EXERCISE DIRECTIONS:
Exactly the lines from the start of the data through the line containing "Task: Open Database Installation Options step" should be output, with both ends kept and nothing added.

(Pixel coordinate grounding data)
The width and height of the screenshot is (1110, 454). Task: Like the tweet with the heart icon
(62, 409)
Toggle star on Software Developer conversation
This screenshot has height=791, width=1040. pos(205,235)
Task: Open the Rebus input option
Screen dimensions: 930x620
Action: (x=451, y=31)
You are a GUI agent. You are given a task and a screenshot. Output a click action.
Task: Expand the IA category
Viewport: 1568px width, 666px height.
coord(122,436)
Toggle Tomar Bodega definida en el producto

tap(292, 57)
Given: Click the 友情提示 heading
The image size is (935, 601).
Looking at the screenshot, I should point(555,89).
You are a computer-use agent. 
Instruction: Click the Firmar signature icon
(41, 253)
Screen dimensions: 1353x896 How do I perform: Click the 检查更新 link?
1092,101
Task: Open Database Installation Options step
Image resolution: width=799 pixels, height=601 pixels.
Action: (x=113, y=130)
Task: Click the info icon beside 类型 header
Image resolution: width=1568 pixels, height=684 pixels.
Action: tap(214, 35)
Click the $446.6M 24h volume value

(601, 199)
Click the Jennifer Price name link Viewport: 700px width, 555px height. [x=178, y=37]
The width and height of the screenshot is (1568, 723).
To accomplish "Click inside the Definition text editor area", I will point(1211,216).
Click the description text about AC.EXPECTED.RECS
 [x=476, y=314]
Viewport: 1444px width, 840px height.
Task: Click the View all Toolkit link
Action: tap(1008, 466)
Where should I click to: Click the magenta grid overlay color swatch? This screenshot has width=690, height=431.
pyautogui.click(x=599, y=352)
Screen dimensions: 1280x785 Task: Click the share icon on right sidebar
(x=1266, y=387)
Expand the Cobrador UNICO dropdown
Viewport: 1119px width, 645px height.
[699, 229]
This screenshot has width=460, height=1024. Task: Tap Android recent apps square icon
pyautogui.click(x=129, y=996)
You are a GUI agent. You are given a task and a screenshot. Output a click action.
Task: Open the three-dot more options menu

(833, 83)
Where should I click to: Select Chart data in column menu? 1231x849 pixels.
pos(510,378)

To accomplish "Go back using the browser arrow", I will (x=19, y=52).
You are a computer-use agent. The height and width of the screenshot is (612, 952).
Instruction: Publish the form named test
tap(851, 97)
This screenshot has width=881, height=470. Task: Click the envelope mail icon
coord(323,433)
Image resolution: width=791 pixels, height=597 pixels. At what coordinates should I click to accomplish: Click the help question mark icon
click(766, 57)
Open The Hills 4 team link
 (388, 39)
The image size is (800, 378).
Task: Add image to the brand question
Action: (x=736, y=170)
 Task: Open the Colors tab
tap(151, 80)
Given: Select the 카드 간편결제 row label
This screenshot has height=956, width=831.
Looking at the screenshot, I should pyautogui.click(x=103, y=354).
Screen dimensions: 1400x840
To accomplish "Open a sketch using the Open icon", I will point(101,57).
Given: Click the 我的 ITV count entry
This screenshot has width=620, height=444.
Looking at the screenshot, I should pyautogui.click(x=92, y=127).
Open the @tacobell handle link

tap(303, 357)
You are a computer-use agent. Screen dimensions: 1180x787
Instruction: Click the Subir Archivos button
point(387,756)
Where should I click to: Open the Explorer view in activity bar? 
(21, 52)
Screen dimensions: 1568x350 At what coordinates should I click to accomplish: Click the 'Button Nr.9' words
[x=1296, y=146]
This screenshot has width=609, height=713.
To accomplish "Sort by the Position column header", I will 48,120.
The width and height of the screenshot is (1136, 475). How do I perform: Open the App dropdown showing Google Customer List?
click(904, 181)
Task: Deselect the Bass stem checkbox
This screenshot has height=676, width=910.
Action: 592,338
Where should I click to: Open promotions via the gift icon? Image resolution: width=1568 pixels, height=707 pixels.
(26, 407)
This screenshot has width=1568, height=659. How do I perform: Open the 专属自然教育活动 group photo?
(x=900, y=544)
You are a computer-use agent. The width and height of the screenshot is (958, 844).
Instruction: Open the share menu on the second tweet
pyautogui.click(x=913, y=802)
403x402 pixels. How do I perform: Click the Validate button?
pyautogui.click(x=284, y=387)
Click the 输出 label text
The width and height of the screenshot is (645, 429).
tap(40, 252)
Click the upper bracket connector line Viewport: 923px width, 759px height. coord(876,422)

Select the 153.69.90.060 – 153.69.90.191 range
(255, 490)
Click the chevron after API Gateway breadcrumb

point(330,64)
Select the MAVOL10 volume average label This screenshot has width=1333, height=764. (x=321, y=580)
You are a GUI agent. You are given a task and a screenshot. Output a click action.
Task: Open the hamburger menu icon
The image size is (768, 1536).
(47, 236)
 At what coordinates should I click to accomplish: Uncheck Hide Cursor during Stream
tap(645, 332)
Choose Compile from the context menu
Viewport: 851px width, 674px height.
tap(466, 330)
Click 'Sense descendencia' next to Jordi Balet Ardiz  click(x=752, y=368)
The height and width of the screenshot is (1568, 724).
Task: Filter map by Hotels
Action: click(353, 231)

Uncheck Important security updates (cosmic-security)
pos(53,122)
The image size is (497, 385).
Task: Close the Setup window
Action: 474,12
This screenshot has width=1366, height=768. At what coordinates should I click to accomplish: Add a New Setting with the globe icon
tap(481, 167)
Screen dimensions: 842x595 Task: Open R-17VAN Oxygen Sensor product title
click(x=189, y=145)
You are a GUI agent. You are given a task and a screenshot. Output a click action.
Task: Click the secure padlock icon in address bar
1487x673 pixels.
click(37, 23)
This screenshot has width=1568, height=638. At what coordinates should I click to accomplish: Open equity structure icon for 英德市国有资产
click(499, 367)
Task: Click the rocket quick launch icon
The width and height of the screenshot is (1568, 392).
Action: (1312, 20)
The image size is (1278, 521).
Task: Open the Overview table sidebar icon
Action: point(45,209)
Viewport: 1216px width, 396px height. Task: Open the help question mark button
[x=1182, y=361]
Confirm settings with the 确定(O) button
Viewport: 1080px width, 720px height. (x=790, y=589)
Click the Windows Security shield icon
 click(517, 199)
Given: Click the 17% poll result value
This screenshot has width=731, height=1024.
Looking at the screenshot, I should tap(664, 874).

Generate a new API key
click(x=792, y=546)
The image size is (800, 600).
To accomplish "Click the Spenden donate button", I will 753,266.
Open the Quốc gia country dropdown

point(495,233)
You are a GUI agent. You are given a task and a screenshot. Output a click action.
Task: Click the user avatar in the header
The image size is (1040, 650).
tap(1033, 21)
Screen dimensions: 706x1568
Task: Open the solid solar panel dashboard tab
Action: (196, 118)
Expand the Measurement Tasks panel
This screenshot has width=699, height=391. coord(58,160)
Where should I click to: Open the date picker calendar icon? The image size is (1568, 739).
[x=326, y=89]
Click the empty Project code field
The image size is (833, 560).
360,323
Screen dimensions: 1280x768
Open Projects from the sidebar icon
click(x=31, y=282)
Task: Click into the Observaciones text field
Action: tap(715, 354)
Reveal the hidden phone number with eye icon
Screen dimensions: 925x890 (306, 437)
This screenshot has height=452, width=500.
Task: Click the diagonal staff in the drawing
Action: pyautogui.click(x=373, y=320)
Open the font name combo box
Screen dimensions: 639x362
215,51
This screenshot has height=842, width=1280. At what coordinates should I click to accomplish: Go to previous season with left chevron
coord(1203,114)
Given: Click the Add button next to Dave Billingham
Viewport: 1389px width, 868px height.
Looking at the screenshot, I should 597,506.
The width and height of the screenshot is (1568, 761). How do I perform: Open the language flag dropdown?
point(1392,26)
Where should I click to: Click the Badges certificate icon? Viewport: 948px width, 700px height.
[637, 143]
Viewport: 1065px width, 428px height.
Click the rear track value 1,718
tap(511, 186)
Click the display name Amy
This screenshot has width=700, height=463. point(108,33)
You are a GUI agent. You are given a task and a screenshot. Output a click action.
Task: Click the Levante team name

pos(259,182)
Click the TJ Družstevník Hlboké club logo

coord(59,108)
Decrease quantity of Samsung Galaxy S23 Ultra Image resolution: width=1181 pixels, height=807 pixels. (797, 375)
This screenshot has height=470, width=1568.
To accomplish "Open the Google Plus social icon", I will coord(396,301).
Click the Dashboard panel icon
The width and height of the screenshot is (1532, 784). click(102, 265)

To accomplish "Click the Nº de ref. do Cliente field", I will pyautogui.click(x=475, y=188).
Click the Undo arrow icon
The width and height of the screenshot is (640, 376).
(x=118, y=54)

RESULT:
The width and height of the screenshot is (1110, 454). Task: Like the tweet with the heart icon
(62, 409)
Toggle star on Software Developer conversation
This screenshot has height=791, width=1040. pos(205,235)
Task: Open the Rebus input option
Screen dimensions: 930x620
Action: (x=451, y=31)
You are a GUI agent. You are given a task and a screenshot. Output a click action.
Task: Expand the IA category
Viewport: 1568px width, 666px height.
coord(122,436)
Toggle Tomar Bodega definida en el producto

tap(292, 57)
Given: Click the 友情提示 heading
The image size is (935, 601).
Looking at the screenshot, I should point(555,89).
You are a computer-use agent. 
Instruction: Click the Firmar signature icon
(41, 253)
Screen dimensions: 1353x896 How do I perform: Click the 检查更新 link?
1092,101
Task: Open Database Installation Options step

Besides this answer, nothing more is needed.